Problem.30. Let $X$ be the set of all points in the plane which have at least one rational coordinate. Show that $X$, with the induced topology, is a connected space.

考虑任意两点，取有理分量构造折线段即可。

# 31-40

Problem.31. Give the set of real numbers the finite-complemenet topology. What are the components of the resulting space? Answer the same question for the half-open interval topology.

对于有限补空间，只有一个连通分支。假设全空间不连通，则存在既开又闭的非平凡子集，矛盾。对于半开区间拓扑，首先全空间不连通，因为其可以拆解成 $(-\infty,a)\cup[a,\infty)$ 为两个开集的不交并。进一步可以看到 $[a,b)$ 也不连通，所以只能有单点集是连通分支。

Problem.32. If $X$ has only a finite number of components, show that each component is both open and closed. Find a space none of whose components are open sets.

连通分支构成 $X$ 的划分，闭集的有限并仍然是闭集。考虑 Problem 31 的半开拓扑，则其连通分支都是单点集，但单点集不是开集。

Problem.33. (Intermediate value theorem). If $f:[a,b]\to\mathbb R^1$ is a map such that $f(a)<0$ and $f(b)>0$, use the connectedness of $[a,b]$ to establish the existence of a point $c$ for which $f(c)=0$.

连续映射保持连通性。

Problem.34. A space $X$ is locally connected (局部连通) if for each $x\in X$, and each neighbourhood $U$ of $x$, there is a connected neighbourhood $V$ of $x$ which is contained in $U$. Show that any euclidean space, and therefore any space which is locally euclidean (like a surface), is locally connected. If $X=\{0\}\cup\{1/n:n=1,2,\ldots\}$ with the subspace topology from the real line, show that $X$ is not locally connected.

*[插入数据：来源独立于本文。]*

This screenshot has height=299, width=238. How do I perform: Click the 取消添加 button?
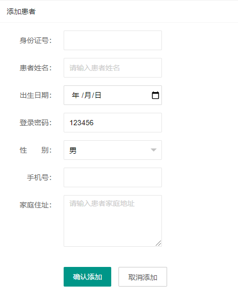coord(143,277)
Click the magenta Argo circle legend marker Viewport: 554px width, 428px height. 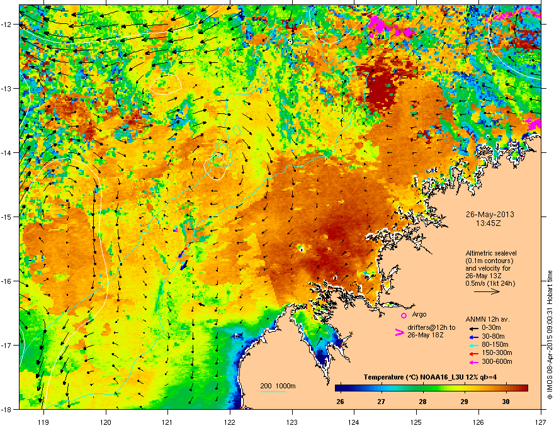404,315

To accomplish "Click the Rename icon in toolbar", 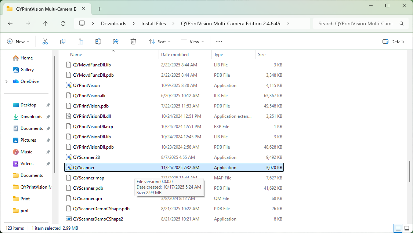I will point(98,41).

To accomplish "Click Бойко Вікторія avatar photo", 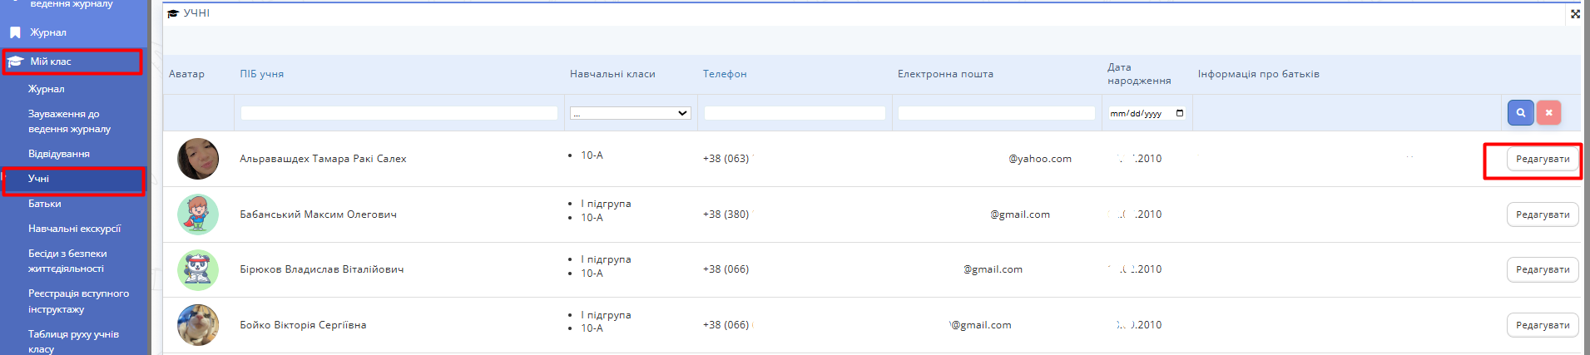I will (x=198, y=325).
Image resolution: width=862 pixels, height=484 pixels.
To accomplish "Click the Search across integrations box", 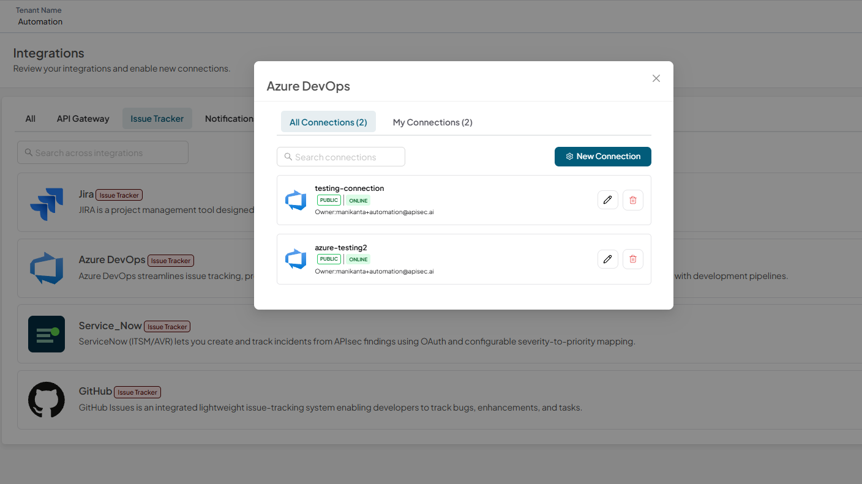I will click(103, 152).
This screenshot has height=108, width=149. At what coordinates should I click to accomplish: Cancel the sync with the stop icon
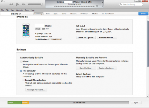(97, 6)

Euclid 空间是局部连通的，因为任意开球都是连通的。同胚保持连通性，因此局部 Euclid 空间也是局部连通的。对于 $X$，在 $0$ 处不是局部连通的。

Problem.35. Show that local connectedness is preserved by a homeomorphism, but need not be preserved by a continuous function.

这正是 Problem 34 要证明的问题。因为同胚保持开集和连通性，如果 $A$ 是局部连通的，并且 $A\cong B$，那么对于任意 $x\in B$ 及其邻域 $U$，取 $f^{-1}(U)=V\subseteq A$，则 $f^{-1}(x)\in V$ 且由局部连通性知道存在连通邻域 $W\subseteq V$，因此 $f(W)\subseteq U$ 是 $x$ 的连通邻域。

Problem.36. Show that $X$ is locally connected iff every component of each open subset of $X$ is an open set.

必要性。如果 $X$ 局部连通，则对于任意开子集 $U$ 作为子空间，其任一连通分支 $C$ 上取任意一点 $x\in C$，存在连通邻域 $V$，则 $V\cap C\neq \varnothing$，所以由连通分支定义知道，$V\subseteq C$，因此 $C$ 是开集。充分性。对于任意点 $x$ 及其邻域 $U$，则考虑 $U$ 的子空间拓扑，其上某一条连通分支 $C$ 包含 $x$，则 $C\subseteq U$ 是开集，且是 $x$ 的连通邻域。

Problem.37. Show that the continuous image of a path-connected space is path-connected.

连续像指的是一个连续函数作用在这个空间上得到的像空间。对于像空间的任意两点 $x,y$，考虑原像空间的两点（不一定唯一）使得 $f(x_0)=x,f(y_0)=y$，由路径连通性，存在路径连接 $x_0,y_0$，将该路径映射到像空间即得到所求路径。

Problem.38. Show that $\mathbb S^n$ is path-connected for $n>0$.

对于球面任意两点，选取第三点作为极点，使用球极投影将两点映射到平面上，连接后再映射回球面即可。

Problem.39. Prove that product of two path-connected spaces is path-connected.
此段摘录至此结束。